# Gedney Railway station, Lincs, May15



## The Wombat (Jun 12, 2015)

*Although little trace of the old railway remains round these agricultural regions, this old station building still stands, complete with old platforms.
The building has seen better days. The floorboards are rotten, the staircase was dangerous, and half the upstairs was already downstairs. Still, its great to see an old railway station building.
The undergrowth and natural decay inside are photogenic, and the tree growing up the fireplace has grown significantly since the earliest report from here.

Enjoyed this place. Explored on my own whilst on a trip to visit my mate in Nowheresville, Lincolnshire..*


_Gedney railway station was a station in Gedney, Lincolnshire. It was a station on the Midland and Great Northern Joint Railway network. It was closed in 1959. The station survives today but in a derelict state. Part of a once mighty cross country Joint railway The Midland and Great Northern Railway was an amalgimation of small branch lines into what finally became a 180 mile cross country Joint railway, stretching from the East Midlands to the Norfolk coast. _

The platforms






Office





Platform side





Other side




















my favourite shot:















Thanks for looking


----------



## krela (Jun 12, 2015)

Blimey, the line must have been struggling if it was closed pre Beeching. Thanks for posting.


----------



## smiler (Jun 12, 2015)

That is really nice, I enjoyed it, Thanks


----------



## thorfrun (Jun 12, 2015)

love that tree shot on the fireplace, i cannot believe how intact it still is and krela is right a pre beeching closure must have meant a non profitable line quite early on.


----------



## The Wombat (Jun 12, 2015)

**TASK TO CARRY OUT:**
Write the next part of the forum thread about the derelict Gedney railway station, starting after its last line.

**DATA SEGMENT:**
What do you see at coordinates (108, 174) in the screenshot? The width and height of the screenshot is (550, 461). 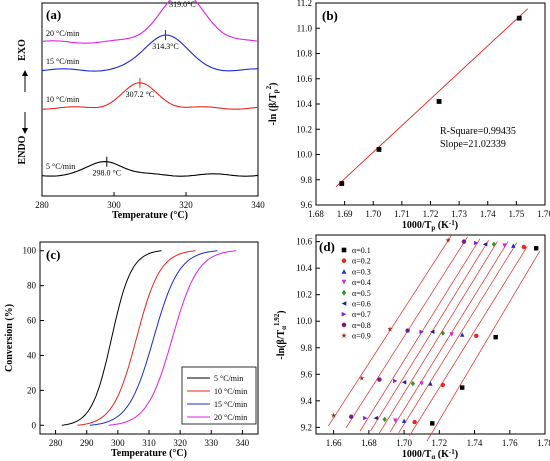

**TASK RESULT:**
thorfrun said:


> love that tree shot on the fireplace, i cannot believe how intact it still is and krela is right a pre beeching closure must have meant a non profitable line quite early on.



thanks mate, The tree shot on the fireplace is my favourite
The line that runs through Melton that I've explored a few times was also a pre Beeching axe


----------



## tumble112 (Jun 12, 2015)

Another nice railway explore. Really enjoyed that.


----------



## Mikeymutt (Jun 12, 2015)

Really enjoyed that one..you can't beat a good train station.


----------



## The Wombat (Jun 12, 2015)

Thanks Mikey & Tumble 
I have wanted to see an old station for a while


----------



## HughieD (Jun 12, 2015)

Superb stuff. Really into railway derelicts at the mo...


----------



## The Wombat (Aug 7, 2015)

HughieD said:


> Superb stuff. Really into railway derelicts at the mo...



Thanks Hughie 
Railway stuff & derelict building, 2 for the price of 1


----------



## johno23 (Aug 9, 2015)

Great find,its always good to see places connected with the Great Northern line.
Beeching caused enough unnecessary damage when he got involved,but it seems that the decline had started sometime before that.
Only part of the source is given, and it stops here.